I have a theory about decades (discussed in my 2011 book, The Mission of the Sacred Heart). There are two albums released in the seventh year of every decade that define both what’s happening on the surface and what’s bubbling underneath. For 1967, it was Sgt. Pepper’s Lonely Hearts Club Band and The Velvet Underground & Nico. 1977 was Saturday Night Fever and Never Mind the Bollocks, Here’s the Sex Pistols, and so on. For 2017 it would have to be Taylor Swift’s Reputation and Kendrick Lamar’s Damn. Both represented the dominant themes of the decade, the empowerment of women in the face of institutional abuse (hats off to artists like Kesha and films like Bombshell) and the transformative Black Lives Matter movement (much love to artists like D’Angelo and films like Moonlight).

It was a decade that moved the ball on the leveling playing field, for transgender kids that need to pee and black kids who don’t need to get shot by the cops.

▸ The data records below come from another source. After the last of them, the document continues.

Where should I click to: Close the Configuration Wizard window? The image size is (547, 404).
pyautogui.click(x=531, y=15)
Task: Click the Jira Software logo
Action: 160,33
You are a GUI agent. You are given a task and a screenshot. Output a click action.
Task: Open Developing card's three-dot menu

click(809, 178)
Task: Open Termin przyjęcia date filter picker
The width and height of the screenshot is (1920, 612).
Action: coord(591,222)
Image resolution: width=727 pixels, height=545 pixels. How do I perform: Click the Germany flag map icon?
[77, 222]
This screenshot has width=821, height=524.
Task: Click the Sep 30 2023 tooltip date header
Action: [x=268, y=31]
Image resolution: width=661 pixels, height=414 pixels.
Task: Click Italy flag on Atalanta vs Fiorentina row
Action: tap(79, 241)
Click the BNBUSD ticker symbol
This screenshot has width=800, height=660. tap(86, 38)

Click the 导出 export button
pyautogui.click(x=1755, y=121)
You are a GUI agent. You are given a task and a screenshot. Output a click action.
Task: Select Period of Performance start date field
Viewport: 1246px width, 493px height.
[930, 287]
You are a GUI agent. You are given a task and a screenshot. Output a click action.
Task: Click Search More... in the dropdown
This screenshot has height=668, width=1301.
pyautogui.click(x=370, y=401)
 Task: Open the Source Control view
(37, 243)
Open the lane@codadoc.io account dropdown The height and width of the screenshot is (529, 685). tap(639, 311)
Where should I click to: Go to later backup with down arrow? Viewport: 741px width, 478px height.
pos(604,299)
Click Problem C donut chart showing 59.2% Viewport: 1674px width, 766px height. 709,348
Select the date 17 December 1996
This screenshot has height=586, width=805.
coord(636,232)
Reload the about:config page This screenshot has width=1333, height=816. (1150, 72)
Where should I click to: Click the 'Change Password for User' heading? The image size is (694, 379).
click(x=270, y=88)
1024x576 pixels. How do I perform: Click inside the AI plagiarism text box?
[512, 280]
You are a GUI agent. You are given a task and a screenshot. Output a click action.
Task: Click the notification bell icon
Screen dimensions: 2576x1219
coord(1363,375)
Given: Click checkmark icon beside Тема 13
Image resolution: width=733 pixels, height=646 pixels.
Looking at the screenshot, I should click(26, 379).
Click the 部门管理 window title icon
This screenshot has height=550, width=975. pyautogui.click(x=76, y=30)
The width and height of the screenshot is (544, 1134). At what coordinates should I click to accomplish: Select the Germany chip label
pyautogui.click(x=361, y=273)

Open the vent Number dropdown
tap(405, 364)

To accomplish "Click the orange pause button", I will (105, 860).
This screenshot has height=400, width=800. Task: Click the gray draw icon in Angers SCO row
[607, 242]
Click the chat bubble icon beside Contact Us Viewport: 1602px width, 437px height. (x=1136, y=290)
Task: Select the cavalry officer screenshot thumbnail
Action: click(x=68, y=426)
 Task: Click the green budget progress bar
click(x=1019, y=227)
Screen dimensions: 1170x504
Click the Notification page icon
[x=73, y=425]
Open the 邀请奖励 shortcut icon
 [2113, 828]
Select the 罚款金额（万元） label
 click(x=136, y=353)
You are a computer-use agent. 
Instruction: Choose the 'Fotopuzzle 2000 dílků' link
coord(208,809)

But there was a massive attempt to turn back the hands of time to the bad old days, when America was (right) “great.” The rebellion against the global community sparked nationalism across the world; Trump and Putin, Brexit, mass murdering racists in Norway, neo-Nazis in Ukraine, and on and on. 2020 seems like it will be the beginning of decade of civil war. Can Harry Styles save us?

Unknown-2

It usually takes a while to get a feel for what a decade was all about. Give it a few years before we determine the relevance of The Bachelor and brand new pants pre-torn in Chinese sweatshops. The last decade of the “American Century” will have an official haircut and dance (Twerking?). There will be 2010s nights at clubs where they play all your old Katy Perry favorites and people dress like various Kardashians and joke about apps and Tim Tebow and they play the “Gangnam Style” video over and over again. I’ll remember it as the decade where I found my real purpose. There was no app for that.